▸ **Passage shown**
========================================

These three episodes furnish a consistent character-sketch of Philip as a naïve, somewhat shy, sober-minded man. No additional characteristics are given in the Gospels or the Acts, although he is mentioned in the latter work (i, 13) as belonging to the Apostolic College.
The second-century tradition concerning him is uncertain, inasmuch as a similar tradition is recorded concerning Philip the Deacon and Evangelist — a phenomenon which must be the result of confusion caused by the existence of the two Philips. In his letter to St. Victor, written about 189-98, bishop Polycrates of Ephesus mentions among the “great lights”, whom the Lord will seek on the “last day”, “Philip, one of the Twelve Apostles, who is buried in Hieropolis with his two daughters, who grew old as virgins”, and a third daughter, who “led a life in the Holy Ghost and rests in Ephesus.” On the other hand, according to the Dialogue of Caius, directed against a Montanist named Proclus, the latter declared that “there were four prophetesses, the daughters of Philip, at Hieropolis in Asia where their and their father’s grave is still situated.” The Acts (xxi, 8-9) does indeed mention four prophetesses, the daughters of the deacon and “Evangelist” Philip, as then living in Caesarea with their father, and Eusebius who gives the above-mentioned excerpts (Hist. Eccl., III, xxxii), refers Proclus’ statement to these latter. The statement of Bishop Polycrates carries in itself more authority, but it is extraordinary that three virgin daughters of the Apostle Philip (two buried in Hieropolis) should be mentioned, and that the deacon Philip should also have four daughters, said to have been buried in Hieropolis. Here also perhaps we must suppose a confusion of the two Philips to have taken place, although it is difficult to decide which of the two, the Apostle or the deacon, was buried in Hieropolis. Many modern historians believe that it was the deacon; it is, however, possible that the Apostle was buried there and that the deacon also lived and worked there and was there buried with three of his daughters and that the latter were afterwards erroneously regarded as the children of the Apostle. The apocryphal “Acts of Philip,” which are, however purely legendary and a tissue of fables, also refer Philip’s death to Hieropolis. The remains of the Philip who was interred in Hieropolis were later translated (as those of the Apostle) to Constantinople and thence to the church of the Dodici Apostoli in Rome.
And then there’s James, who we know only a very little bit about; and what we do know is utterly confused since there are several James’. From his Wikipedia entry:
James, son of Alphaeus was one of the Twelve Apostles of Jesus of Nazareth. He is mentioned only briefly in the Synoptic Gospels, and there is no consensus about which other references to “James” in the New Testament refer to the son of Alphaeus.

========================================

▸ **What to do**
Continue the passage on the apostles Philip and James from its last sentence.

▸ **Dataset content**

========================================

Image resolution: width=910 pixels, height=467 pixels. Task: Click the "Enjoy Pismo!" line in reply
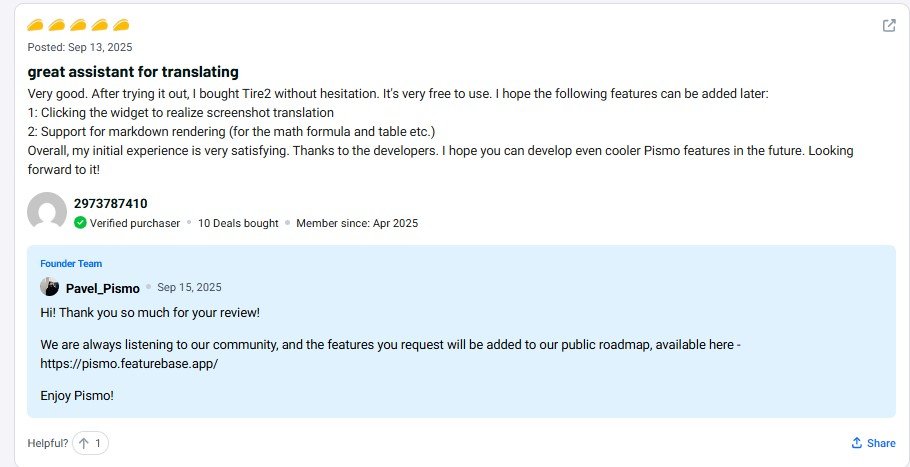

========================================

▸ **Final result**
“The son of Alphaeus” appears in the slightly varying lists of the Twelve Apostles provided by the Synoptic Gospels, as well as in the Acts of the Apostles. James is the son of Alphaeus and a brother of the Apostle Matthew, also known as Levi.
James is clearly distinguished from James, son of Zebedee, also called James the Greater, another one of the Twelve Apostles, but he is often identified with two other figures of the same name:
1. James the Less, who appears only in reference to his mother Mary in Mark 15:40, Mark 16:1, Matthew 27:56 This identification was convenient as it juxtaposed the two Apostles called James as Jacobus Maior and Jacobus Minor. However, it also made it imperative to identify Clopas, the husband of Mary, with Alphaeus, the father of the Apostle James. This identification was almost universally accepted and therefore, tradition knows him also as Saint James the Less.
2. James the brother of Jesus, who served for thirty years as head of the Church at Jerusalem and was killed in 62 CE. The identification with the brother of Jesus was supported by Jerome and therefore widely accepted in the Roman Catholic Church, while Eastern Orthodox and Protestant churches tend to distinguish between “James son of Alphaeus” and “James the brother of the Lord”.
Another tradition holds that James, though strongly clinging to Jewish law, was sentenced to death for having violated the Torah. He is reported to have been martyred by crucifixion at Ostrakine in Lower Egypt, where he was preaching the Gospel. A carpenter’s saw is the symbol associated with him in Christian art because it is also noted that his body was later sawed to pieces.